Segment Start: Selected passage

The
Growing Danger of War With Iran
By
Paul R. Pillar
June 30,
2017 "Information
Clearing House"
- A combination of circumstances has increased
the risk that armed conflict will break out
between the United States and Iran. Such a war
is no certainty, but the chance that one will
occur is greater today than it has been in
years. Some of the relevant circumstances, such
as the first two mentioned below, have been
around in some form for a substantial amount of
time, while others are more recent.
Anti-Iranism in American
discourse. The
vocabulary has become so repetitive and widely
used that it rolls off tongues automatically:
Iran is a “theocratic autocracy” and the
“largest state sponsor of terrorism” that
engages in “nefarious,” “malign” and
“destabilizing” behavior as part of its “drive
for regional hegemony,” etc. The verbiage has
become a substitute for thought and for any
careful examination of exactly what Iran is and
is not doing and how it does and does not affect
U.S. interests. Such a commonly accepted mantra
means that anyone making a focused attempt to
stir up trouble with Iran starts with a built-in
advantage in mustering public and political
support.
The lobby pushing hostility
against Iran. There
indeed have been, and still are, focused
attempts to stir up trouble. Politically potent
interests have their own narrow reasons to keep
U.S.-Iranian relations bad and to keep Iran
isolated. Foremost among those interests is the
right-wing government of Israel, for which Iran
as chief bête noire serves to cripple a
competitor for regional influence, to explain
all regional trouble in terms that do not relate
to Israel, to distract attention from matters
(especially the occupation of Palestinian
territory) the Israeli government would rather
not discuss, and to keep the United States
wedded to Israel as supposedly its only reliable
regional partner. Given the obvious impact of
the Israeli government’s preferences on American
politics, this factor weighs greatly on the
current administration’s policies toward Iran.
Donald Trump has tilted heavily to those Israeli
preferences, as reflected in his appointments
and in his rhetoric since midway through the
presidential campaign. Trump still aspires to
achieve an Israeli-Palestinian peace deal, which
would require sharp breaks with the Netanyahu
government’s current course. But that might
make aggressiveness and confrontation with Iran
seem all the more necessary, as a form of
compensation to Netanyahu while pressing him for
concessions toward the Palestinians.

Segment End: Selected passage
Segment Start: Given data

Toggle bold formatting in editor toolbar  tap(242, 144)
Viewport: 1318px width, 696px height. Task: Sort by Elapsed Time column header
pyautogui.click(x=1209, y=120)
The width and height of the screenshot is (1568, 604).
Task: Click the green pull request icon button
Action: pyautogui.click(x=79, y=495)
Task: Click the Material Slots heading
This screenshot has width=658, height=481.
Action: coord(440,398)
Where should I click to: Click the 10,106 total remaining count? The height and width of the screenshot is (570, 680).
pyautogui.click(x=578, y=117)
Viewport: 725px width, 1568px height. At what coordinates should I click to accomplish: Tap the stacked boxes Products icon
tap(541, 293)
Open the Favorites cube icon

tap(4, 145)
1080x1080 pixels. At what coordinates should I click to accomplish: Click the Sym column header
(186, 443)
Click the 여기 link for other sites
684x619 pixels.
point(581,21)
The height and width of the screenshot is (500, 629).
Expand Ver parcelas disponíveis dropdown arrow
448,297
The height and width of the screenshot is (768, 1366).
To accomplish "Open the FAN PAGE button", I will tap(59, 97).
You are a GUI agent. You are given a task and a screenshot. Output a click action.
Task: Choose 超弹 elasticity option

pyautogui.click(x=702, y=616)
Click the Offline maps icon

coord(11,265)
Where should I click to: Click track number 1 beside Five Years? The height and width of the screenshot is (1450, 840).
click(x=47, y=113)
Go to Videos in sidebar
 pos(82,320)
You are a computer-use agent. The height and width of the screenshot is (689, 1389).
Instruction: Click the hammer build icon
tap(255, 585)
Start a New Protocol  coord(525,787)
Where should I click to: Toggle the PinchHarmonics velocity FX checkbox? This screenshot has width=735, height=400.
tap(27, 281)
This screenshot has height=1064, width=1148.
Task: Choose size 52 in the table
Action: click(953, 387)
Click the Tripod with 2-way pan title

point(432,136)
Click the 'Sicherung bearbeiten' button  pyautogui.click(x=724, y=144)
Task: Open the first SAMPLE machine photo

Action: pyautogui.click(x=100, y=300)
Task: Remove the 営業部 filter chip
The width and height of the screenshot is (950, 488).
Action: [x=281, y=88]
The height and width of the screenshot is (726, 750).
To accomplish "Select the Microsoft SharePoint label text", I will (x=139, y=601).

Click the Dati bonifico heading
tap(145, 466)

Segment End: Given data

_Assigned task A_
In the article on the danger of war with Iran, what is named as foremost among the interests that want to keep U.S.-Iranian relations bad?
_Assigned task B_
Echo the part of the article on the danger of war with Iran between "Donald Trump has" and "toward the Palestinians.", inclusive.
The entries above come from a separate source.

_Final answer A_
The right-wing government of Israel.

_Final answer B_
Donald Trump has tilted heavily to those Israeli
preferences, as reflected in his appointments
and in his rhetoric since midway through the
presidential campaign. Trump still aspires to
achieve an Israeli-Palestinian peace deal, which
would require sharp breaks with the Netanyahu
government’s current course. But that might
make aggressiveness and confrontation with Iran
seem all the more necessary, as a form of
compensation to Netanyahu while pressing him for
concessions toward the Palestinians.